*DOCUMENT SECTION:*
* * *

Move away from Instagram back to Flickr / by Ed Walker

My final Post on Instagram.

My final Post on Instagram.

I joined Flickr in 2004 and used it pretty solidly until 2014, by that time Instagram had become a phenomenal success and was too big and important to ignore. I operated both accounts for quite a long time until I eventually stopped using Flickr completely.

Between 2014 and now Instagram has changed considerably. It used to be a photography platform, somewhere that you could share your work and get great feedback from other photographers, whether they were shooting on DSLRs, phone cameras or film. However, it’s success has consistently diluted that benefit and its purchase by Facebook has turned it from a photography app to the visual arm of Facebook. Adverts are now rife and it’s been labelled the worst platform for young people’s mental health

I think it’s important to stress how damaging Instagram is, scoring highly in anxiety, depression, loneliness, sleep, bullying and ‘FoMo’ (Fear of Missing Out). The reason this is so important is that second to music, photography has become one of the most readily consumed art forms and something which 15 years ago only a portion of the population took part in. Now nearly everyone owns a camera and now regularly documents their life, especially young people.

* * *

*TASK DIRECTIONS:* In the post about leaving Instagram for Flickr, how would the paragraph beginning "Between 2014 and now" read as a short bulleted list that keeps its main facts? The records have no connection to the post about leaving Instagram for Flickr.

*RECORD EXCERPTS:*
* * *

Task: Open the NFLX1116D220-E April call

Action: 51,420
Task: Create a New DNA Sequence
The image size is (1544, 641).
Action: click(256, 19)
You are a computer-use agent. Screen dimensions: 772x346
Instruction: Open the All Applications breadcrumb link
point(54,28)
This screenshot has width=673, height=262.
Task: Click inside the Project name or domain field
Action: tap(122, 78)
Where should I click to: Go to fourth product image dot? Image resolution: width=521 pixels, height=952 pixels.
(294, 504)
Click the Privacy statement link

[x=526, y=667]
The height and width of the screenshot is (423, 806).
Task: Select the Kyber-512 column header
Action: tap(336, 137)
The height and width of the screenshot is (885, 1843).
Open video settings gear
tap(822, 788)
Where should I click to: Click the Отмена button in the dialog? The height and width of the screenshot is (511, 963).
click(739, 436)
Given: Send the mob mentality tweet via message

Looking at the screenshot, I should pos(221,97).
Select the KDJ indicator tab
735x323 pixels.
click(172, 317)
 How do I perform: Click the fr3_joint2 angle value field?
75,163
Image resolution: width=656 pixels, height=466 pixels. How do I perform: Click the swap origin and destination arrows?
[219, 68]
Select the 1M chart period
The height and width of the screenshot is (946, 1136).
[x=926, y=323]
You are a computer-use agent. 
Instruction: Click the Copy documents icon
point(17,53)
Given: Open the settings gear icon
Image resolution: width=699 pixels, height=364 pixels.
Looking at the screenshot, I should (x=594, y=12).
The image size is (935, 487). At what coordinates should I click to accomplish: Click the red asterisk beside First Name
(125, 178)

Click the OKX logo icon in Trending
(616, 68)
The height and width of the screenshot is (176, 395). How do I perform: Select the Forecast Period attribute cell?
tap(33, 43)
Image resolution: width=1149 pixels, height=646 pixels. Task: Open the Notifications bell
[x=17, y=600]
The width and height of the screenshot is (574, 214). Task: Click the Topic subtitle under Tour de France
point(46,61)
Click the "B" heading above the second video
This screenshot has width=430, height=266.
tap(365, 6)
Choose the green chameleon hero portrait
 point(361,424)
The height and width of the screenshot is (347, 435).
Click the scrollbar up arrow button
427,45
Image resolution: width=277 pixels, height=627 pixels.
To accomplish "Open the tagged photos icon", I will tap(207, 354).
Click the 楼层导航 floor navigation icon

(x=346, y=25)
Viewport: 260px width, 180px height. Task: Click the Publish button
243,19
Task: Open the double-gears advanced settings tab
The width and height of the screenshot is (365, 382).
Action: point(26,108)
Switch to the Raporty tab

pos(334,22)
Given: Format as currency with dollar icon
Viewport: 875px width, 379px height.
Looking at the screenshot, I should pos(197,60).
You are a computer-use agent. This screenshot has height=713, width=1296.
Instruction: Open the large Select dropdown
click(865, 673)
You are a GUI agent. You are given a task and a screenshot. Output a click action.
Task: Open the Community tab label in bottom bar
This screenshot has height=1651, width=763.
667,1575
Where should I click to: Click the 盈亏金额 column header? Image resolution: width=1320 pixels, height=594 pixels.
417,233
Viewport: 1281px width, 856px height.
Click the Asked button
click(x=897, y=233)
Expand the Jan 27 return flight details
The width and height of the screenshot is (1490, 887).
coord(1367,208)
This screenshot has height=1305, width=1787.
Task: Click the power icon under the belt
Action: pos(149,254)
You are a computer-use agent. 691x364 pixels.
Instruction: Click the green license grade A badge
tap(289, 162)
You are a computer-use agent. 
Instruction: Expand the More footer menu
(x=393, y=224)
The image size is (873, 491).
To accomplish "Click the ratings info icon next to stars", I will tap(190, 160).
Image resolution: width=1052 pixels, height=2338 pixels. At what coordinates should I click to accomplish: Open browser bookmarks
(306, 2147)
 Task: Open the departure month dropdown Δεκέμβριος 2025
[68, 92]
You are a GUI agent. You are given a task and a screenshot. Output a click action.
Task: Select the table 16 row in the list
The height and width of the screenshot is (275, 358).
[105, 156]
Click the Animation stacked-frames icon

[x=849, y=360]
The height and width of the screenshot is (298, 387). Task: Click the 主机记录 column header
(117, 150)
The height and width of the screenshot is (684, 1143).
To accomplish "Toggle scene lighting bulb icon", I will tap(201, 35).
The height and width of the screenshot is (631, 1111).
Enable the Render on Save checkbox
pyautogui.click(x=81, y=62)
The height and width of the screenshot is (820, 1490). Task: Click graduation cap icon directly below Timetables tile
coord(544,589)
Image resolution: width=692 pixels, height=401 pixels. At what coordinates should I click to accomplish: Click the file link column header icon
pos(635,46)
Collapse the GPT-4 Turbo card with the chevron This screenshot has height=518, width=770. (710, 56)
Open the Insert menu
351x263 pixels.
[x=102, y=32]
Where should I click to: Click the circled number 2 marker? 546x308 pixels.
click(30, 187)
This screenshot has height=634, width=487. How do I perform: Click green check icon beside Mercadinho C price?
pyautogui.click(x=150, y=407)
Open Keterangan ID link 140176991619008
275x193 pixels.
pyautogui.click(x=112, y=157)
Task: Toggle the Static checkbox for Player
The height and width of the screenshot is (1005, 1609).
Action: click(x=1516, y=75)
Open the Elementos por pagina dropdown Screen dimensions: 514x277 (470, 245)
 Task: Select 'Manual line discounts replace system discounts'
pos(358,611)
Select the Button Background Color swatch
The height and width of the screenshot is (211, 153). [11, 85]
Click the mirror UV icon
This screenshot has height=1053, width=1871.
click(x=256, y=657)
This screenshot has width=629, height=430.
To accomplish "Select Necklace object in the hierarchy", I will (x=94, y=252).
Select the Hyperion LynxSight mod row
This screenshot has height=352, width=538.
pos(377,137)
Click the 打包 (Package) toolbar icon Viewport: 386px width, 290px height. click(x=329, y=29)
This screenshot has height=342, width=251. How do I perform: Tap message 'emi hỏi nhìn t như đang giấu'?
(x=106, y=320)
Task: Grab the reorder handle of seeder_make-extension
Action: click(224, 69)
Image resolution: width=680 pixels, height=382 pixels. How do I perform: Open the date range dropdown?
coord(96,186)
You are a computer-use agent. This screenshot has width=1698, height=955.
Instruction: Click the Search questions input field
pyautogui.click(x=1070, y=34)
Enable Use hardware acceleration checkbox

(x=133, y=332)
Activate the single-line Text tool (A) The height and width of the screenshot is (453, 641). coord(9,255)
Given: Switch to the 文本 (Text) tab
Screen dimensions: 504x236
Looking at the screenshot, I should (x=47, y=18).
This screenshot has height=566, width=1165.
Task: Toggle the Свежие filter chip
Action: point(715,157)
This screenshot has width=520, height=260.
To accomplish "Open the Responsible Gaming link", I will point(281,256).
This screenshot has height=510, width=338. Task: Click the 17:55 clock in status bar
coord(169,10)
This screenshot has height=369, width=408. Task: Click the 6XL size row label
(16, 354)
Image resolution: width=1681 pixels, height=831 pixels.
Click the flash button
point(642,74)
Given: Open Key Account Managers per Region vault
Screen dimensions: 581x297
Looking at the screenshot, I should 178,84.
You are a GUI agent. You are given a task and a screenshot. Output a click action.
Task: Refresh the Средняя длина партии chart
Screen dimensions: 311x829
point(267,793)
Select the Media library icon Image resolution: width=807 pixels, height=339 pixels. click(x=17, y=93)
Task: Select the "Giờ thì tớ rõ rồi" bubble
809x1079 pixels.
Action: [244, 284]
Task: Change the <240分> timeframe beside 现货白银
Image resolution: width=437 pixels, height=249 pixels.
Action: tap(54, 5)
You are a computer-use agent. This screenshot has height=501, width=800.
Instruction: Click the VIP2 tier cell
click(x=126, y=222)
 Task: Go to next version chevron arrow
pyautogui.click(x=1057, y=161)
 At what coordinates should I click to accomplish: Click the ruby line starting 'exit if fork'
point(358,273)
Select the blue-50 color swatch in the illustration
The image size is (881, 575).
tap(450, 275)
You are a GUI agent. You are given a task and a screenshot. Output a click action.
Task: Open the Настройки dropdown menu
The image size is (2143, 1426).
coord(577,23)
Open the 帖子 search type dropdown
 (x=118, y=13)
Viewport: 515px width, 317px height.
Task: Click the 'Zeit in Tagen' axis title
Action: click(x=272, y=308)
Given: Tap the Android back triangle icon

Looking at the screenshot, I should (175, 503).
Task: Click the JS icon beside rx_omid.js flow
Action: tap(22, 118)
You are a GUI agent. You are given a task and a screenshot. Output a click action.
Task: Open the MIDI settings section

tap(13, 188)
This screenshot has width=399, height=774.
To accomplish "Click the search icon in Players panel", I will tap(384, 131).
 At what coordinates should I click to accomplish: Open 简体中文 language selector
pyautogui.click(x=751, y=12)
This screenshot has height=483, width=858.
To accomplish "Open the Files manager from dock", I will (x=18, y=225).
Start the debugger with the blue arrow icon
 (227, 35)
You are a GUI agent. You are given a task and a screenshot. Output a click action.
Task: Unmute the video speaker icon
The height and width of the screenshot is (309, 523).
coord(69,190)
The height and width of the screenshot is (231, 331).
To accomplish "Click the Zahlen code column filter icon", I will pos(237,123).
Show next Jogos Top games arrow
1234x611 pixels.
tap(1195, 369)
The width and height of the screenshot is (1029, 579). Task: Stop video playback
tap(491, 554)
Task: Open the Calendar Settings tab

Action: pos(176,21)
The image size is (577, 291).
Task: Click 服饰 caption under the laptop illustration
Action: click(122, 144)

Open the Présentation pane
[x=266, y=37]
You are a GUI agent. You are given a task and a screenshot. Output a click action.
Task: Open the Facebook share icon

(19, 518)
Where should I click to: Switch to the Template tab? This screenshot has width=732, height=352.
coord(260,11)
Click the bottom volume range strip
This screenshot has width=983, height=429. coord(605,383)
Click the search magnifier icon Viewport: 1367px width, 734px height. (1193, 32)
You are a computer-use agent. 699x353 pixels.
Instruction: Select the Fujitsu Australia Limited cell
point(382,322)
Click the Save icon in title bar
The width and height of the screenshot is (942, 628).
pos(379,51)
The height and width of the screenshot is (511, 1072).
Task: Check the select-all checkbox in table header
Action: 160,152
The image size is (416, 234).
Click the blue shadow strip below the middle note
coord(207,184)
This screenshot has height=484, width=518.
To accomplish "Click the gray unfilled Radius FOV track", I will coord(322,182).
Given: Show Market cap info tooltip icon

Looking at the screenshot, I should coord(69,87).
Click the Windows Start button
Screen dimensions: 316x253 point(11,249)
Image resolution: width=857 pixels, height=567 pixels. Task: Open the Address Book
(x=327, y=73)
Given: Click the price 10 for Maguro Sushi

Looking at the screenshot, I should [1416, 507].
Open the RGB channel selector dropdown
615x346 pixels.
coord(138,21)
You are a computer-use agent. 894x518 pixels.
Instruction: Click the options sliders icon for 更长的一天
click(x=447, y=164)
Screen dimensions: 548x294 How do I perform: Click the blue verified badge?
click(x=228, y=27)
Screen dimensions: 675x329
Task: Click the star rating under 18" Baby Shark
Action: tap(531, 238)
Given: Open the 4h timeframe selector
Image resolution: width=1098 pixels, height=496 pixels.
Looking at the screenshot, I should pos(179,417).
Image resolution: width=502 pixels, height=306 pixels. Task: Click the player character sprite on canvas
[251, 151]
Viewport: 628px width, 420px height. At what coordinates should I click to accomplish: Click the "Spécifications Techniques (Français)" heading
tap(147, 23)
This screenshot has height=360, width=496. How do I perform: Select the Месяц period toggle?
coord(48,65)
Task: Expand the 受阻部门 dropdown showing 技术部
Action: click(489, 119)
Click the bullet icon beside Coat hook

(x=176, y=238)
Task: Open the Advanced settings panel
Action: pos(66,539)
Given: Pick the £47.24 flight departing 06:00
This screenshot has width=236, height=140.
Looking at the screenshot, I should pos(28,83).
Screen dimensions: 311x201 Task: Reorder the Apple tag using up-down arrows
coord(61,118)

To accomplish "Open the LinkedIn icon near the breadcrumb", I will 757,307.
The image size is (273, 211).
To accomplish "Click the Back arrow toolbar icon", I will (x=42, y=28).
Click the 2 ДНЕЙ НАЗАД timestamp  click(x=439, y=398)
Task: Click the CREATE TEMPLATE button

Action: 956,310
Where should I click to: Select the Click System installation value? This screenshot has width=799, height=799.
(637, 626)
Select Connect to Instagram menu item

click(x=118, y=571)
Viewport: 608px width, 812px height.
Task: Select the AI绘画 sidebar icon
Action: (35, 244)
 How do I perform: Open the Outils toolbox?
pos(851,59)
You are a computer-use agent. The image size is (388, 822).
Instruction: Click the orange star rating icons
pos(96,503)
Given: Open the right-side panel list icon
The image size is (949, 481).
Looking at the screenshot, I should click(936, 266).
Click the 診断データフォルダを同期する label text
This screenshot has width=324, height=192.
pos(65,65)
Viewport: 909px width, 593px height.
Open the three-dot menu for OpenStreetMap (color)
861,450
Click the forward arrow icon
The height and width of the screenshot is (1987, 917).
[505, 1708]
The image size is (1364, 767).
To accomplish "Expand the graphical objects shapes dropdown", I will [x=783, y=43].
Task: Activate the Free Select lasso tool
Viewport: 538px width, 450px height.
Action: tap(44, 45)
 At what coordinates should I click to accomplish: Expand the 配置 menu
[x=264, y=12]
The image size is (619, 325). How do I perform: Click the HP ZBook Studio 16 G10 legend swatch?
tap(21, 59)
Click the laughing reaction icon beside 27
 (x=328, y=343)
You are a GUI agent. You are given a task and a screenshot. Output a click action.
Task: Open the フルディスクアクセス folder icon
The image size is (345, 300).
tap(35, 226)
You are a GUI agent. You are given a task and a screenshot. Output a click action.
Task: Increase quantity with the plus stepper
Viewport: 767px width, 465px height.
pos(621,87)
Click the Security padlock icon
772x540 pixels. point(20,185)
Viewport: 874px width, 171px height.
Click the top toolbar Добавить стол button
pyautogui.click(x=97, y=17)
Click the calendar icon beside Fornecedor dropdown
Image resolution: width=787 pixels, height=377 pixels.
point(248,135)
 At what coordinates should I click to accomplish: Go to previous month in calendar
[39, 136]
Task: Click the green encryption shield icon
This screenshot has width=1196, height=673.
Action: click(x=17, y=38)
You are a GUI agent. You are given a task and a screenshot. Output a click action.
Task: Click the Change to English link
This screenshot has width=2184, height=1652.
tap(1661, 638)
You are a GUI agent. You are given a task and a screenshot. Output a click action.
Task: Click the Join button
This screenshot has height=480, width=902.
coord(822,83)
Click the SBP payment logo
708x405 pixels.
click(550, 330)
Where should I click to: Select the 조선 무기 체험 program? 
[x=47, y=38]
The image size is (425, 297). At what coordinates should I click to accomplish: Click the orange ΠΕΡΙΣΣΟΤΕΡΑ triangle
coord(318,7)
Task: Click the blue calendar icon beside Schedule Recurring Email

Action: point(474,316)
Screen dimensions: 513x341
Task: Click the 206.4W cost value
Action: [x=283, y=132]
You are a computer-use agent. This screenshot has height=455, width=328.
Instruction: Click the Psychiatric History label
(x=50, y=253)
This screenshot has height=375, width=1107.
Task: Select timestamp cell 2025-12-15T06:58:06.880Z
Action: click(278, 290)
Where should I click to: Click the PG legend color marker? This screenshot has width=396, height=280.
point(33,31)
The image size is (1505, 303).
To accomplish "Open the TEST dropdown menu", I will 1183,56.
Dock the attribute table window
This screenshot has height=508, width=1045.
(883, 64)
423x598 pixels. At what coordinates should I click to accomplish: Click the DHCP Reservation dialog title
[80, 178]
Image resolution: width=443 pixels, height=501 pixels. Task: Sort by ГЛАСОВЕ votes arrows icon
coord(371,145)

* * *

*IN RESPONSE:*
- Instagram has changed considerably since 2014.
- It was once a photography platform for sharing work and getting feedback from photographers using DSLRs, phone cameras or film.
- Its success has steadily diluted that benefit.
- Facebook's purchase turned it from a photography app into Facebook's visual arm.
- Adverts are now rife.
- It has been labeled the worst platform for young people's mental health.